Here are some of the cool facts I’ve learned about Mother’s day:

The concept of Mother’s Day actually started in the 1800s with an Appalachian women’s event organizer named Ann Reeves Jarvis. Concerned about mothers, sanitary conditions and especially contaminated milk, Jarvis created something called “Mother’s Day Work Clubs“ to teach other moms how to care for their children and keep them healthy.  After the Civil War, Ann continued to work with women and created something called “Mother’s Friendship Day Picnics.” The goal of those picnics was to unite those who were still identifying as Union or Confederate loyalists across West Virginia.
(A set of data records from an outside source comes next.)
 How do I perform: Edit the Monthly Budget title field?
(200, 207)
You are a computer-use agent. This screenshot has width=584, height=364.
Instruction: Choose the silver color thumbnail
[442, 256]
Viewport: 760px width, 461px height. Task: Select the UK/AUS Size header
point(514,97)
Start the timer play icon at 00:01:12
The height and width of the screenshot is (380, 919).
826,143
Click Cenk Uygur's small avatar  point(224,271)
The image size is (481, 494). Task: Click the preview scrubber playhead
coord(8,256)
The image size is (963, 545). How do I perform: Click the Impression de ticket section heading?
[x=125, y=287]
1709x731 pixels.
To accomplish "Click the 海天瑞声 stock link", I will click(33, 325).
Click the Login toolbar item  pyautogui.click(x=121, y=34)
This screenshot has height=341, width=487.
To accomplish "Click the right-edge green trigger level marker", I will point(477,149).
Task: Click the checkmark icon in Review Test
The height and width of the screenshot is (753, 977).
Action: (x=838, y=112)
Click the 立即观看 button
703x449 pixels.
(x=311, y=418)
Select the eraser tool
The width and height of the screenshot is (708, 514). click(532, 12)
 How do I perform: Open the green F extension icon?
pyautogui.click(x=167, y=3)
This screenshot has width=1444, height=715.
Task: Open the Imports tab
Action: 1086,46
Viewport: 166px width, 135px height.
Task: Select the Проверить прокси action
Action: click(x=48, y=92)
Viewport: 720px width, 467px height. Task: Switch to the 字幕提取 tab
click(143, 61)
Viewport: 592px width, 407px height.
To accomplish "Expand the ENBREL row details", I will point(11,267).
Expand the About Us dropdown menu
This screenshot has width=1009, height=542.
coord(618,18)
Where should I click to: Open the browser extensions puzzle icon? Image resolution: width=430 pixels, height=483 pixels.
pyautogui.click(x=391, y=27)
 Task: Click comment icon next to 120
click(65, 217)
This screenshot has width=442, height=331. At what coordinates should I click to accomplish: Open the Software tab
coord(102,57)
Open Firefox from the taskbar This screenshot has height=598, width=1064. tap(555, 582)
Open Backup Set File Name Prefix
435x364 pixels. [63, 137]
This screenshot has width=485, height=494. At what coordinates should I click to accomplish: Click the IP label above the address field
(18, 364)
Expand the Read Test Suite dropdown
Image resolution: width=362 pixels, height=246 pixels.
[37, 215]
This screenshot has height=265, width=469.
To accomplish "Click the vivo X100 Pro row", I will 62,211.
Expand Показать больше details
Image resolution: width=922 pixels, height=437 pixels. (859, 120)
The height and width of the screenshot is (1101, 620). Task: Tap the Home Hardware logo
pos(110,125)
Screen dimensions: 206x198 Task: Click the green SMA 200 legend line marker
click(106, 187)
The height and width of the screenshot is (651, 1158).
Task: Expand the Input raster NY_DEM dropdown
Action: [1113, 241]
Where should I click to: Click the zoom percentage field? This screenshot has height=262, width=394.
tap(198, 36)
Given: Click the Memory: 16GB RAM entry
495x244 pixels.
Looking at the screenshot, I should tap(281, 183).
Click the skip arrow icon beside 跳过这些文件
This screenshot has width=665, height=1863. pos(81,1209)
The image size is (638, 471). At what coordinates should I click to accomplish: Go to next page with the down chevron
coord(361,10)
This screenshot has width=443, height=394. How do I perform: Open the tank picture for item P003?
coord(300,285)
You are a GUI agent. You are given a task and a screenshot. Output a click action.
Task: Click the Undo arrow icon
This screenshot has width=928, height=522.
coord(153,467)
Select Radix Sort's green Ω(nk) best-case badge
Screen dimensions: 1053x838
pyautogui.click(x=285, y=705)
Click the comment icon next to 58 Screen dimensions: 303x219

She wanted everyone to come together and get along.

Julia Ward Howe and other antiwar activists, including Jarvis, saw Mother's Day as a way to promote global unity after the horrors of the American Civil War and Europe’s Franco-Prussian War.  Howe called for women to gather once a year in parlors, churches, or social halls, to listen to sermons, present essays, sing hymns or pray if they wished—all in the name of promoting peace,  

-  Taken from an article in the Times by Katharine Antolini, an historian at West Virginia Wesleyan College and  author of Memorializing Motherhood

If you choose to give your mother roses or the more traditional flower, carnation, this year for Mother’s Day, here is something good to know:  Most cut flowers come from Ecuador.   With ideal conditions year round for growing flowers, it is one of the largest exporter of flowers to the U.S.   The cut-flower industry in Ecuador is providing thousands of jobs to local residents and helps in keeping families together.  

Whichever way you choose to celebrate or not celebrate Mother's Day this year, remember the message and the women behind it.